Here’s the rub: New York City’s buildings department banned microturbines in 2005. According to the Observer, “it is not the developers or tenants or architects who are standing in the way, but instead regulators and the utility company, which cite safety and technical concerns.” Presently there are at least three Manhattan residences that “have these metal boxes at the tops of the buildings, worth between $50,000 and $100,000, completely idle and offline.” A buildings department task force is examining the microturbines question. It may be that they are not the best CHP solution on the market, but some independent reporting on this question would be useful. Furthermore, other energy plans, such as how the city can impose a greener building code on existing private structures, deserve even greater attention.

The point is that Bloomberg’s plan is complicated, with many moving parts, and the public desperately needs the city’s journalists to aggressively dissect the various components, such as clean DG, and tell us what it all means, what the pros and cons are, and what the likelihood is that any of this will actually come to pass.

Here’s another area that needs reporters to bore in: every article examining the “land” chapter of PlaNYC mentions the proposal to plant a million trees citywide. Like congestion pricing, it is one of the most conspicuous initiatives, and laudable in every way; but relatively speaking, it will have considerably less community impact than other projects in the plan. A recent piece in the Times was the rare exception on this topic, focusing instead on the reopening of the High Bridge, a footbridge which connects the Bronx to Manhattan over the Harlem River, and the McCarren Park swimming pool in Brooklyn, as well as the city’s low ratio of parks to people. “The most ambitious part of the initiative,” the article suggests, “may be in providing play space in areas with many children but few parks.” The Times reports that over half the city’s neighborhoods do not meet the city standard of an acre and a half of park space for every 1,000 people, and one playground for every 1,250 children.

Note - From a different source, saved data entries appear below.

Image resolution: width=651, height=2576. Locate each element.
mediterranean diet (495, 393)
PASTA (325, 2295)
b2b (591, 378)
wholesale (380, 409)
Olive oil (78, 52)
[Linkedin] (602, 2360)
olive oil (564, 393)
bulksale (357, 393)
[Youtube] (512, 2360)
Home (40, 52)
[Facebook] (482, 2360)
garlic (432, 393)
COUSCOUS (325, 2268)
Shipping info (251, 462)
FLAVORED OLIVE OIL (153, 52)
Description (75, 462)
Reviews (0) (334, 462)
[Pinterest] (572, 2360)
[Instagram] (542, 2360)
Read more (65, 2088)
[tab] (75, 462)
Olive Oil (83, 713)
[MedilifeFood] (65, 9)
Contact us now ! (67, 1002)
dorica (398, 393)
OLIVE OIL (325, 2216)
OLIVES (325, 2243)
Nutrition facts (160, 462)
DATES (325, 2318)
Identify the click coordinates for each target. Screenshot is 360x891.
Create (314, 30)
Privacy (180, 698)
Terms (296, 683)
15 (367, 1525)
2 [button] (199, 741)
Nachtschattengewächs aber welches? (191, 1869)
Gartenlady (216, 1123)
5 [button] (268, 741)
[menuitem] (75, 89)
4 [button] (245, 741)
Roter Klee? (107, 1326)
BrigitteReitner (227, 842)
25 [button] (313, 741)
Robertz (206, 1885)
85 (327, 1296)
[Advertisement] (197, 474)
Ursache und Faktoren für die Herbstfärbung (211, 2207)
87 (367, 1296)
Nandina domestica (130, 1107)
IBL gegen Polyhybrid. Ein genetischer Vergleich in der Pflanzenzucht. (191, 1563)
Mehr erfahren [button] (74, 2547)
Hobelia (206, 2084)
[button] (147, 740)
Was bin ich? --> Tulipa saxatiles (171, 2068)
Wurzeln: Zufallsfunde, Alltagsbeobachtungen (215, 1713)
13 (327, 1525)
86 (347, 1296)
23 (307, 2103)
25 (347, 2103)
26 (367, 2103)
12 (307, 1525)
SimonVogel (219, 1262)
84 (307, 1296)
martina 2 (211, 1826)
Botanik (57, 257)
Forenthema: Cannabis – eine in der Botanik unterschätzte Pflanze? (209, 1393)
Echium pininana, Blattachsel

Bloomberg’s plan would reopen playgrounds that are now closed, rather than building a lot of new ones. As that happens, readers should hope for additional stories that describe, very specifically, the changing face of their neighborhoods.

One of PlaNYC’s biggest concerns is water. There’s plenty of it to drink, and the plan includes many improvements in the reservoir delivery system, but many of the city’s waterways, especially its numerous man-made canals, are still toxic and closed to recreation. One of the most problematic sources of this pollution is combined sewer overflows, or CSOs, that occur during heavy rain. Sixty percent of the city’s system captures sewage and rainwater in the same pipe, so big storms can push volume over capacity. One of PlaNYC’s solutions is to expand the Bluebelt program, currently in place on Staten Island, by which natural drainage corridors carry off storm water. A number of papers, especially the Staten Island Advance, have written about the program in the past, but as city hall considers expanding it to other boroughs, the time is ripe for more coverage.